The presence of mental health disorders in preschool children, such as anxiety, depression, bipolar disorder and ADHD has been documented more frequently in the past 10 years (Luby, 2017). However, despite recent evidence that early detection of mental health disorders may help in decreasing the severity and even the development of such conditions, child psychiatrists may not have an opportunity to screen young children for mental health disorders as parents usually do not use the service of these specialists when their children are very young.
Although pediatricians usually screen older children for symptoms of ADHD, parents usually report that pediatricians rarely assess, treat, and refer preschool children for symptoms of mental health disorders. There is evidence that the prevalence of preschool children with ADHD is 2 to 8% (Egger & Angold, 2006).
Longitudinal studies have indicated that when children are not diagnosed and correctly treated with ADHD, they may develop more impairments and comorbid disorders in adolescence and adulthood (Barkley, 2015). Pediatricians are the first professionals who are able to diagnose children with ADHD and comorbid conditions in early childhood.
Why is it important to diagnose children who are showing significant impairments and symptoms of ADHD at such an early age? Because early diagnosis and intervention may lead to more effective, successful and hopefully, shorter treatment. In addition, the brain’s ability to change in response to experiences is much higher in early
childhood (Center on the Developing Child, Harvard University).
1. Preschoolers need to be fully assessed for many areas of functioning, such as emotional, social, cognitive, speech and language, and behavior. It is also important to conduct a behavioral assessment to learn about the environment the child lives in, and to develop a contingency program for a preschooler along with parent education/treatment.

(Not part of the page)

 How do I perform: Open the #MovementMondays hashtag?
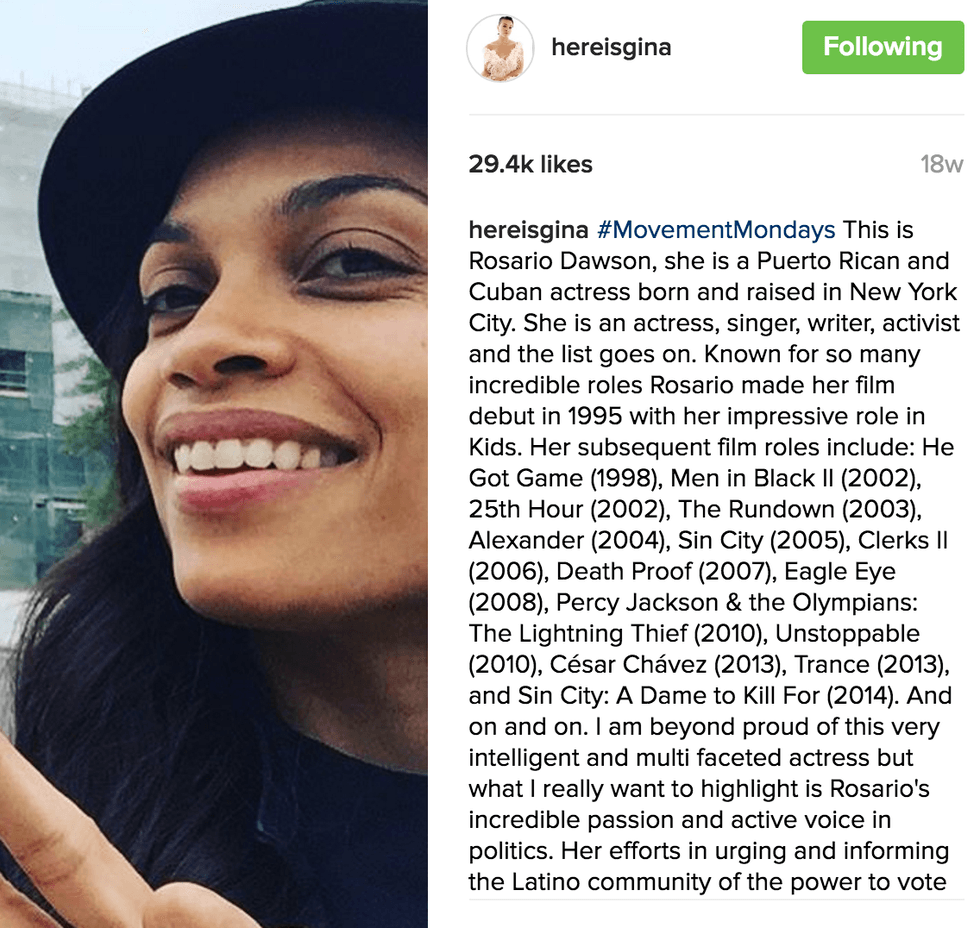tap(716, 230)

2. Helping parents understand ADHD as an impairing condition and guiding them in developing behavioral strategies and contingency plans that actually may work well for children with symptoms of ADHD may prevent the development of more serious symptoms and impairments even before children enter formal education.
3. It is important to conduct a full assessment with a detailed developmental history, family history, and by using multi-informants and multi-methods to assess ADHD and comorbid conditions in preschool age children. It is recommended to obtain information through questionnaires, such as the Conners parent and teacher rating scales (Conners,2001), or the Child Behavior Checklist (Achenbach & Edelbrock, 1991). It is also important to conduct clinical observations of preschool children at school and in other settings (Luby, J.L., 2017).
4. Empirically-based treatments for ADHD in young children include behavioral and parenting treatment, such as Parent Child Interaction Therapy (Eyberg & Funderburk,
2011), Behavior parent training adapted to preschool population (BPT), and Community Parent Education (COPE).
5. There has been some research to study the contribution of medication in addition to parent-child and parenting interventions (and education), such as the Preschool ADHD Treatment Study (PATS), and the long-term PATS follow-up study. The PATS focused on the effect of one type of medication only (MPH). More recent studies have been completed for this age population. Most studies strongly suggest that one should consider behavioral treatments for preschoolers with ADHD as well as the protocols discussed above before including medication for preschoolers due to the strong side effects of medications for this age population.
6. “The apple does not fall far from the tree”: ADHD is highly genetic, and for this reason, it is important for pediatricians and others working with families with children with ADHD to assess whether parents also show symptoms of ADHD in order to help parents with the same diagnosis so that they can follow through with treatment recommendations for their own children.
7. Thus, it is necessary to provide education to the public in general and to other health care providers (especially pediatricians) about the advantages of diagnosing and treating children with ADHD early in life to help prevent the development of more severe and impairing comorbid conditions.
Achenbach, T.M. & Edelbrock, C.S. (1991). Manual for the Child Behavior Checklist and Revised Child Behavior Profile. Burlington, VT: University Associates in Psychiatry.
Barkley, R. A. (2015). Attention-deficit hyperactivity disorder: A handbook for diagnosis and treatment (4th Edition). New York: Guilford Press.
Center for the Developing Child at Harvard University. https://developingchild.harvard.edu/
Conners, C.K. (2001). Conners’ Rating Scales- Revised: Instruments for use with children and adolescents. North Towanda, NY: Multi-Health Systems.
Egger, H.L. & Angold, A. (2006). Common behavioral and emotional disorders in preschool children: Presentation, nosology, and epidemiology. Journal of Child Psychology and Psychiatry, 47, 313-337.
Eyberg, S.M. & Funderburk, B. (2011). Parent-child interaction therapy protocol. Gainesville, FL: PCIT International.
Luby, J., editor (2017). Handbook of Preschool Mental Health: Development, Disorders, and Treatment. Second edition, New York: The Guilford Press.